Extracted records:
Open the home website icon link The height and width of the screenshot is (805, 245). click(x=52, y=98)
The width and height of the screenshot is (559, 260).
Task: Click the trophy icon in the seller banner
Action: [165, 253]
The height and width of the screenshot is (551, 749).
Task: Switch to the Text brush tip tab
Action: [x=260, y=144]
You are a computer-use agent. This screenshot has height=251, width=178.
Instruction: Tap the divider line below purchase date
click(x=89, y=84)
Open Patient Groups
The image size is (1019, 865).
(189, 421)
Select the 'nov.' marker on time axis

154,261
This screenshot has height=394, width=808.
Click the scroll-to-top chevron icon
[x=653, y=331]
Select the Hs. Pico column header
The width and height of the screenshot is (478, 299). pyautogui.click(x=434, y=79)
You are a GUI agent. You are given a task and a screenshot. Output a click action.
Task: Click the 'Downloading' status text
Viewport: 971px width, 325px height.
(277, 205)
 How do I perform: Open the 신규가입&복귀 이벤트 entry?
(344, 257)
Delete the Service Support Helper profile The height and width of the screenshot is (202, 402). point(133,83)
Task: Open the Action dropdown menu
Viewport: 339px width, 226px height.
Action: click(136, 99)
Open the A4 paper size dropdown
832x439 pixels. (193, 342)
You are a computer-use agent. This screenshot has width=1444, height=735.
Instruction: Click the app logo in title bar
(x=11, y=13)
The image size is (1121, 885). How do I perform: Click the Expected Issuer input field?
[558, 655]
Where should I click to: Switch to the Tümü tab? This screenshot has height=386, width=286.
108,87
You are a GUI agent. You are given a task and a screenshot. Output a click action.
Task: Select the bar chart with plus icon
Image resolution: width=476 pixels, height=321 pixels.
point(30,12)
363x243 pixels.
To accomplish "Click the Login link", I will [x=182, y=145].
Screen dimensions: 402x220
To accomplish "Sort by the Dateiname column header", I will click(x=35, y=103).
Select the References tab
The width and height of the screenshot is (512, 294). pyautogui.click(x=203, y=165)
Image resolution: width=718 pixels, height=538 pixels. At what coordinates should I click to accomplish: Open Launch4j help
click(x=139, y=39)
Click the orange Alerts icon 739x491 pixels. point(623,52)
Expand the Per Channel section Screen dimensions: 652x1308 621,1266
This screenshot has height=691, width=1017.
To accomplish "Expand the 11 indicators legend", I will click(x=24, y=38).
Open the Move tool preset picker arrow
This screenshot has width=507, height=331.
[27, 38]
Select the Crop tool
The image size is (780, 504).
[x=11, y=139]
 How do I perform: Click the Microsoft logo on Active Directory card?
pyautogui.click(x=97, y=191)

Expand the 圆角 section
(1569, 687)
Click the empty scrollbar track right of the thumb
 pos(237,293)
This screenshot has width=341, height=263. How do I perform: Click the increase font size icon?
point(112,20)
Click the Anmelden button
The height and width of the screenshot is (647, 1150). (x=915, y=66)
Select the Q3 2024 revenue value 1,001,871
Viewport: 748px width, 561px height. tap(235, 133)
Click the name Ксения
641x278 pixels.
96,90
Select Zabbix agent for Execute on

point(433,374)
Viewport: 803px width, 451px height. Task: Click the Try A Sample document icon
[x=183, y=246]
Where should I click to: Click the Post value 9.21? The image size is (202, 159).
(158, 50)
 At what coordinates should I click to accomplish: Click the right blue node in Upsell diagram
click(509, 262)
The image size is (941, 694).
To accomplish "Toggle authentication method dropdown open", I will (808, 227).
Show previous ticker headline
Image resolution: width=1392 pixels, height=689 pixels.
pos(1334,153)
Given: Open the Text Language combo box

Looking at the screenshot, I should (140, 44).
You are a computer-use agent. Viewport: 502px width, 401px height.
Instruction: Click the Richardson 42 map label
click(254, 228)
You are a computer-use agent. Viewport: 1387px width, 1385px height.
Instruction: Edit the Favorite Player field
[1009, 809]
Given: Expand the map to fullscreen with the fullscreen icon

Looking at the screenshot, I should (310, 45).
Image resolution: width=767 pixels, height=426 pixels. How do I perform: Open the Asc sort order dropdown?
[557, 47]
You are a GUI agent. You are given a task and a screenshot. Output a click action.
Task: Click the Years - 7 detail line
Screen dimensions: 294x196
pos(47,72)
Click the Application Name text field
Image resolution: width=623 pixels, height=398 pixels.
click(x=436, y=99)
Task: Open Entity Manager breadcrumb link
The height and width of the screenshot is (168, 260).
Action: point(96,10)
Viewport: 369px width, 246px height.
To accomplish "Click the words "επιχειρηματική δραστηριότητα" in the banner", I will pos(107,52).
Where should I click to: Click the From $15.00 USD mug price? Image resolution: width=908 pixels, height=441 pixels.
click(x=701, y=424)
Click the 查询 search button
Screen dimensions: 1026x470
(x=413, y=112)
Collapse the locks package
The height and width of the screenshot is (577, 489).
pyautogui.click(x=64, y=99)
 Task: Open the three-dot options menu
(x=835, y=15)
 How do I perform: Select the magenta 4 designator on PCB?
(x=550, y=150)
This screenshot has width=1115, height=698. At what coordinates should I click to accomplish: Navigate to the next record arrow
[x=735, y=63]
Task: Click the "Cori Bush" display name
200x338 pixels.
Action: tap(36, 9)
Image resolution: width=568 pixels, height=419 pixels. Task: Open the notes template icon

INSTRUCTIONS TO FOLLOW: Write out every line of the data exactly, leaving nothing out.

RESULT FOR THIS EXERCISE:
Open the home website icon link The height and width of the screenshot is (805, 245). click(x=52, y=98)
The width and height of the screenshot is (559, 260).
Task: Click the trophy icon in the seller banner
Action: [165, 253]
The height and width of the screenshot is (551, 749).
Task: Switch to the Text brush tip tab
Action: [x=260, y=144]
You are a computer-use agent. This screenshot has height=251, width=178.
Instruction: Tap the divider line below purchase date
click(x=89, y=84)
Open Patient Groups
The image size is (1019, 865).
(189, 421)
Select the 'nov.' marker on time axis

154,261
This screenshot has height=394, width=808.
Click the scroll-to-top chevron icon
[x=653, y=331]
Select the Hs. Pico column header
The width and height of the screenshot is (478, 299). pyautogui.click(x=434, y=79)
You are a GUI agent. You are given a task and a screenshot. Output a click action.
Task: Click the 'Downloading' status text
Viewport: 971px width, 325px height.
(277, 205)
 How do I perform: Open the 신규가입&복귀 이벤트 entry?
(344, 257)
Delete the Service Support Helper profile The height and width of the screenshot is (202, 402). point(133,83)
Task: Open the Action dropdown menu
Viewport: 339px width, 226px height.
Action: click(136, 99)
Open the A4 paper size dropdown
832x439 pixels. (193, 342)
You are a computer-use agent. This screenshot has width=1444, height=735.
Instruction: Click the app logo in title bar
(x=11, y=13)
The image size is (1121, 885). How do I perform: Click the Expected Issuer input field?
[558, 655]
Where should I click to: Switch to the Tümü tab? This screenshot has height=386, width=286.
108,87
You are a GUI agent. You are given a task and a screenshot. Output a click action.
Task: Select the bar chart with plus icon
Image resolution: width=476 pixels, height=321 pixels.
point(30,12)
363x243 pixels.
To accomplish "Click the Login link", I will [x=182, y=145].
Screen dimensions: 402x220
To accomplish "Sort by the Dateiname column header", I will click(x=35, y=103).
Select the References tab
The width and height of the screenshot is (512, 294). pyautogui.click(x=203, y=165)
Image resolution: width=718 pixels, height=538 pixels. At what coordinates should I click to accomplish: Open Launch4j help
click(x=139, y=39)
Click the orange Alerts icon 739x491 pixels. point(623,52)
Expand the Per Channel section Screen dimensions: 652x1308 621,1266
This screenshot has height=691, width=1017.
To accomplish "Expand the 11 indicators legend", I will click(x=24, y=38).
Open the Move tool preset picker arrow
This screenshot has width=507, height=331.
[27, 38]
Select the Crop tool
The image size is (780, 504).
[x=11, y=139]
 How do I perform: Click the Microsoft logo on Active Directory card?
pyautogui.click(x=97, y=191)

Expand the 圆角 section
(1569, 687)
Click the empty scrollbar track right of the thumb
 pos(237,293)
This screenshot has width=341, height=263. How do I perform: Click the increase font size icon?
point(112,20)
Click the Anmelden button
The height and width of the screenshot is (647, 1150). (x=915, y=66)
Select the Q3 2024 revenue value 1,001,871
Viewport: 748px width, 561px height. tap(235, 133)
Click the name Ксения
641x278 pixels.
96,90
Select Zabbix agent for Execute on

point(433,374)
Viewport: 803px width, 451px height. Task: Click the Try A Sample document icon
[x=183, y=246]
Where should I click to: Click the Post value 9.21? The image size is (202, 159).
(158, 50)
 At what coordinates should I click to accomplish: Click the right blue node in Upsell diagram
click(509, 262)
The image size is (941, 694).
To accomplish "Toggle authentication method dropdown open", I will (808, 227).
Show previous ticker headline
Image resolution: width=1392 pixels, height=689 pixels.
pos(1334,153)
Given: Open the Text Language combo box

Looking at the screenshot, I should (140, 44).
You are a computer-use agent. Viewport: 502px width, 401px height.
Instruction: Click the Richardson 42 map label
click(254, 228)
You are a computer-use agent. Viewport: 1387px width, 1385px height.
Instruction: Edit the Favorite Player field
[1009, 809]
Given: Expand the map to fullscreen with the fullscreen icon

Looking at the screenshot, I should (310, 45).
Image resolution: width=767 pixels, height=426 pixels. How do I perform: Open the Asc sort order dropdown?
[557, 47]
You are a GUI agent. You are given a task and a screenshot. Output a click action.
Task: Click the Years - 7 detail line
Screen dimensions: 294x196
pos(47,72)
Click the Application Name text field
Image resolution: width=623 pixels, height=398 pixels.
click(x=436, y=99)
Task: Open Entity Manager breadcrumb link
The height and width of the screenshot is (168, 260).
Action: point(96,10)
Viewport: 369px width, 246px height.
To accomplish "Click the words "επιχειρηματική δραστηριότητα" in the banner", I will pos(107,52).
Where should I click to: Click the From $15.00 USD mug price? Image resolution: width=908 pixels, height=441 pixels.
click(x=701, y=424)
Click the 查询 search button
Screen dimensions: 1026x470
(x=413, y=112)
Collapse the locks package
The height and width of the screenshot is (577, 489).
pyautogui.click(x=64, y=99)
 Task: Open the three-dot options menu
(x=835, y=15)
 How do I perform: Select the magenta 4 designator on PCB?
(x=550, y=150)
This screenshot has width=1115, height=698. At what coordinates should I click to accomplish: Navigate to the next record arrow
[x=735, y=63]
Task: Click the "Cori Bush" display name
200x338 pixels.
Action: tap(36, 9)
Image resolution: width=568 pixels, height=419 pixels. Task: Open the notes template icon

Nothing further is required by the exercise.